§ OBJECTIF A: Extrayez tel quel, du témoignage sur la vie en groupe reproduit ci-dessous, le passage qui commence par « On habitait ensemble, mais » et se termine par « autre appart collectif. ».

On habitait ensemble, mais il ne fallait pas dire en communauté. La communauté, c’est la communauté de la misère. Quand les gens disaient qu’ils habitaient en communauté nous on répondait : « Non, ça n’existe pas ». On vivait en groupe parce qu’on pensait que c’était la meilleure façon pour être actifs. À Paris, on habitait en groupe dans un trois pièces, à la fin on était douze ou quinze dedans. Il y avait deux pièces pour dormir ou autre chose, et une pièce réservée aux gens qui voulaient causer. Évidemment on avait des lits collectifs donc tu peux imaginer ce qui s’y passait. Et ça a duré un moment puisque, quand on est entrés au FHAR, ça a continué dans un autre appart collectif.

§ DONNÉES FOURNIES:
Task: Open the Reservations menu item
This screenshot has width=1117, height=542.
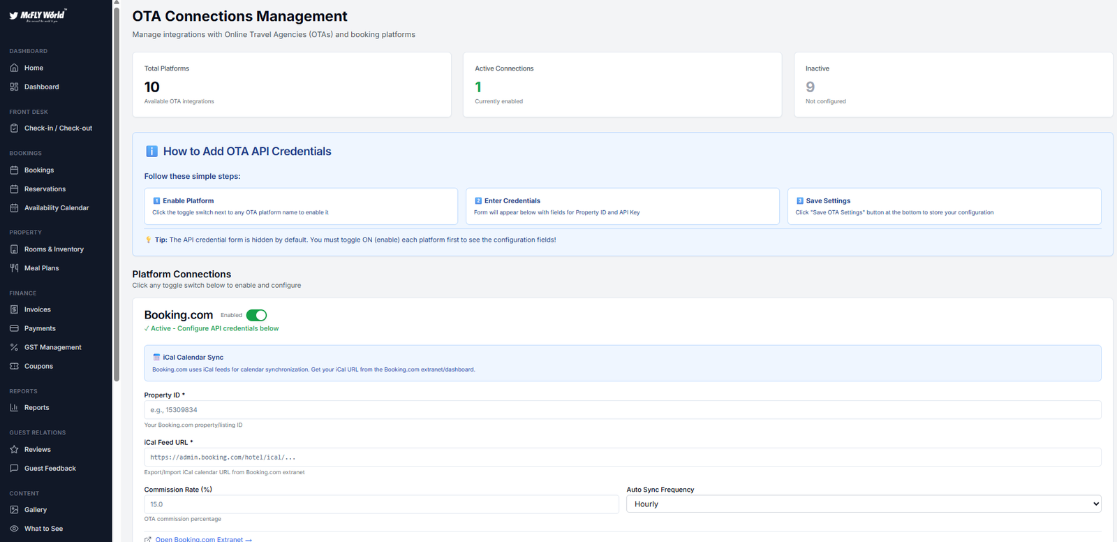Action: (x=45, y=189)
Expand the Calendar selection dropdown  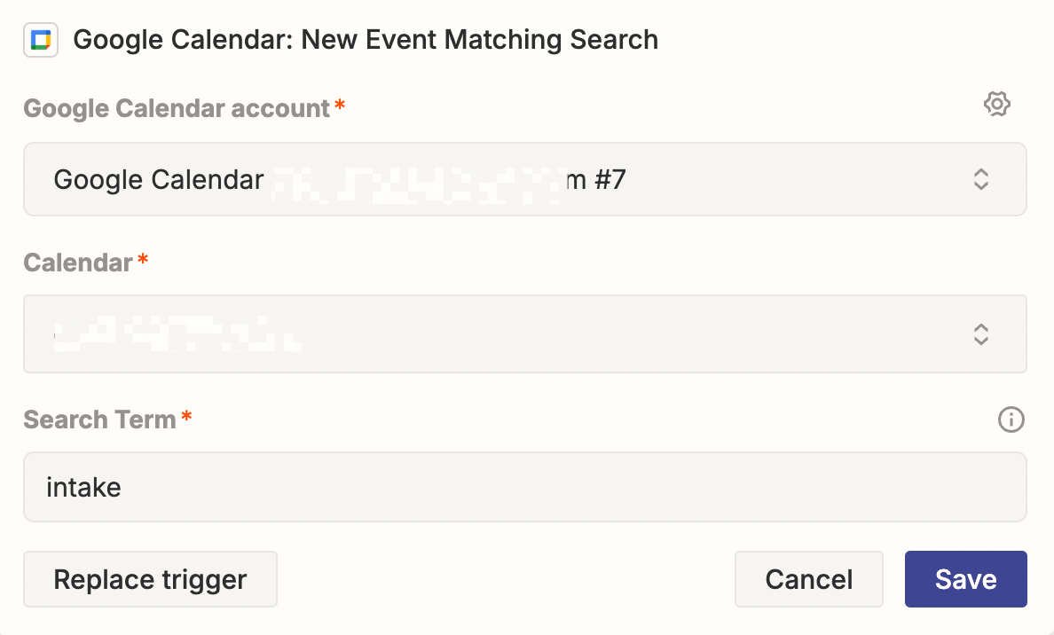point(523,334)
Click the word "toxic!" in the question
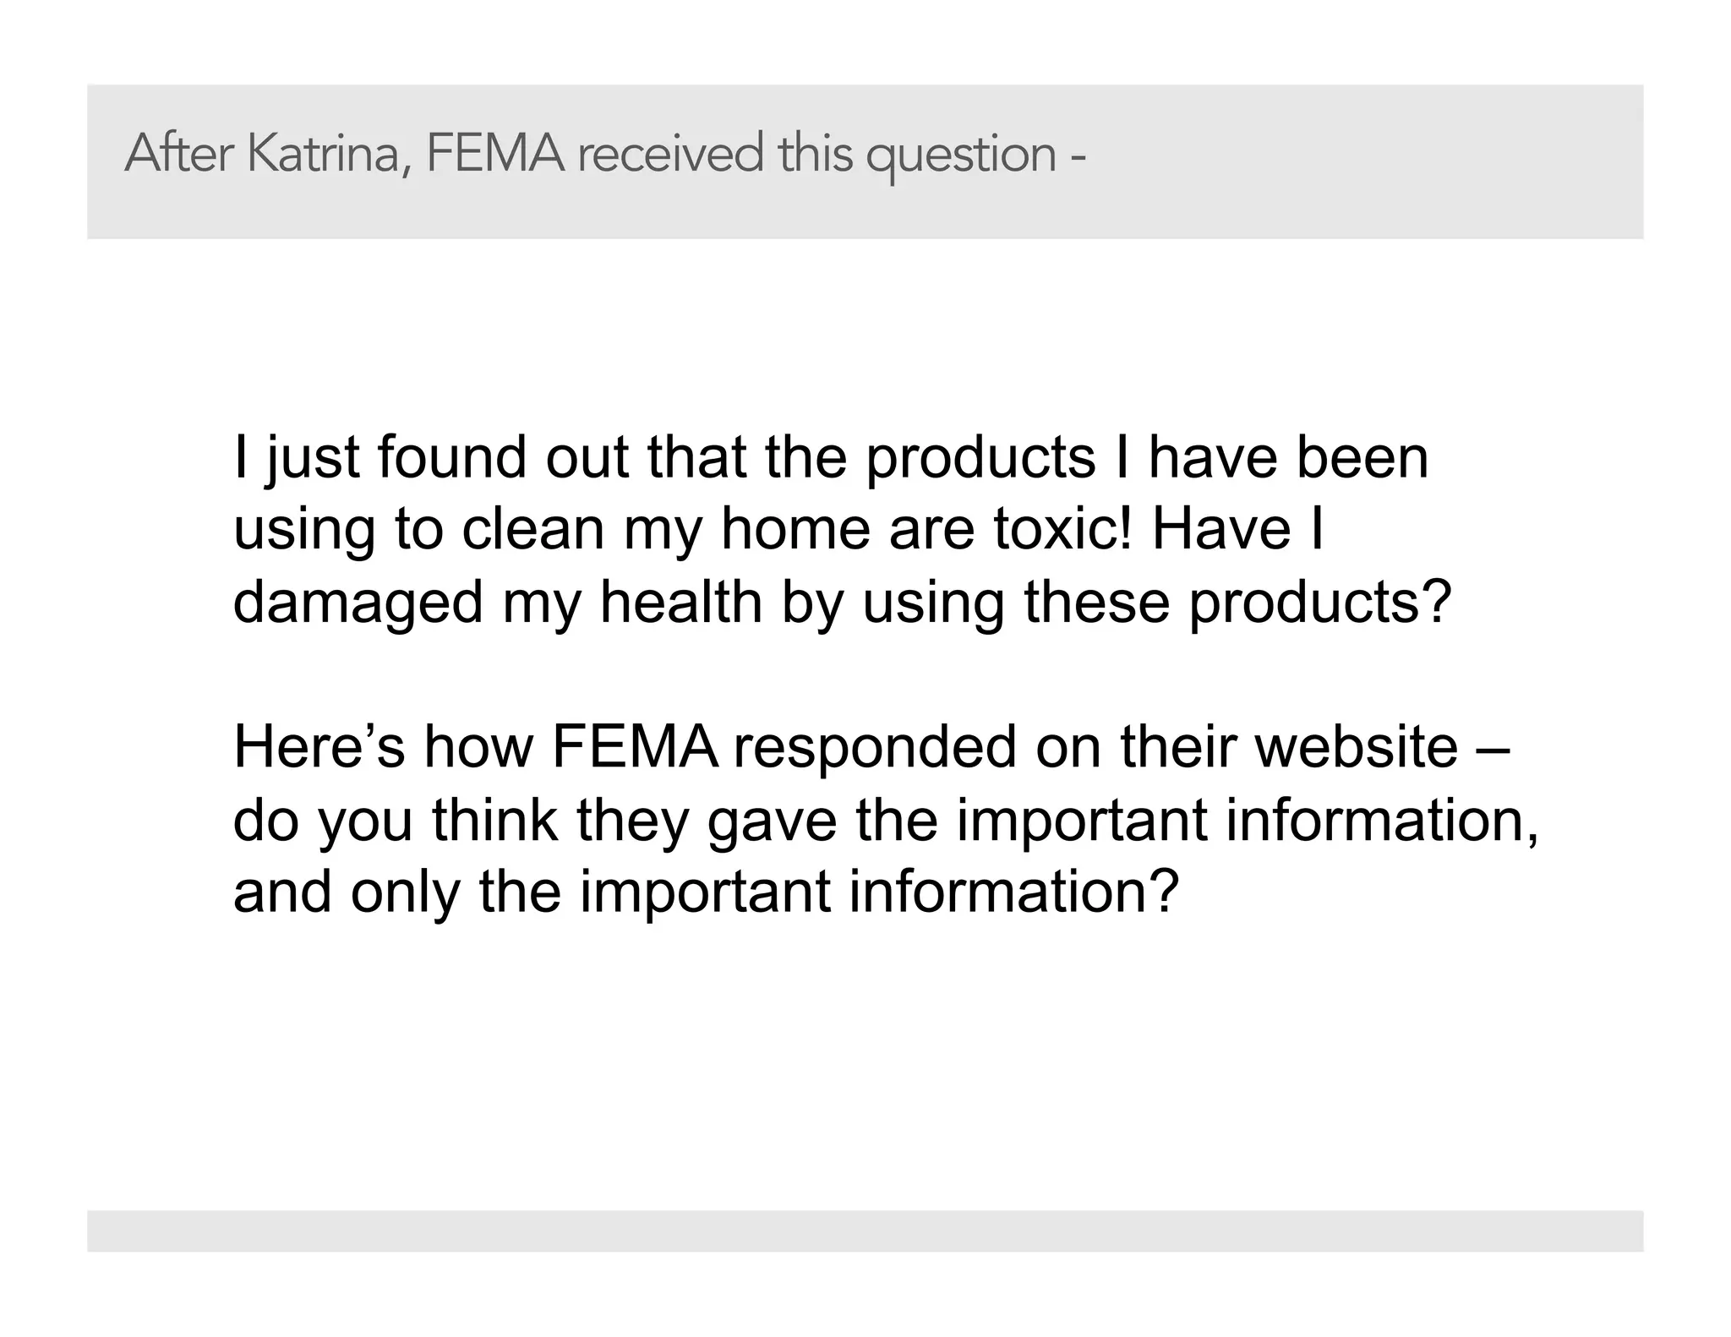Image resolution: width=1731 pixels, height=1337 pixels. point(1062,530)
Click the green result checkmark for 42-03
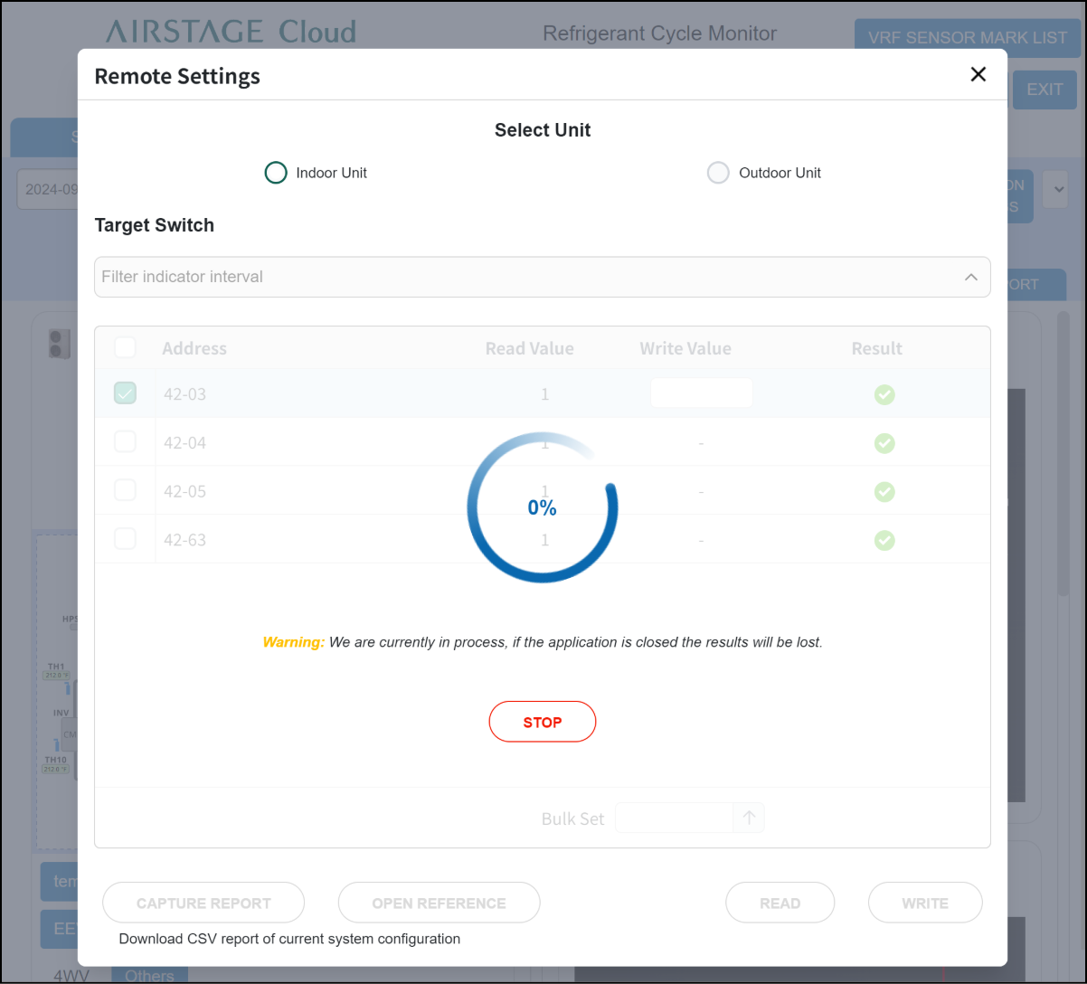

§ OBJECTIF B: Comptez les lignes des enregistrements contenant la chaîne « Click », en tenant compte de la casse. Indiquez uniquement ce nombre.

§ RÉPONSE COMPLÈTE A:
On habitait ensemble, mais il ne fallait pas dire en communauté. La communauté, c’est la communauté de la misère. Quand les gens disaient qu’ils habitaient en communauté nous on répondait : « Non, ça n’existe pas ». On vivait en groupe parce qu’on pensait que c’était la meilleure façon pour être actifs. À Paris, on habitait en groupe dans un trois pièces, à la fin on était douze ou quinze dedans. Il y avait deux pièces pour dormir ou autre chose, et une pièce réservée aux gens qui voulaient causer. Évidemment on avait des lits collectifs donc tu peux imaginer ce qui s’y passait. Et ça a duré un moment puisque, quand on est entrés au FHAR, ça a continué dans un autre appart collectif.

§ RÉPONSE COMPLÈTE B: 2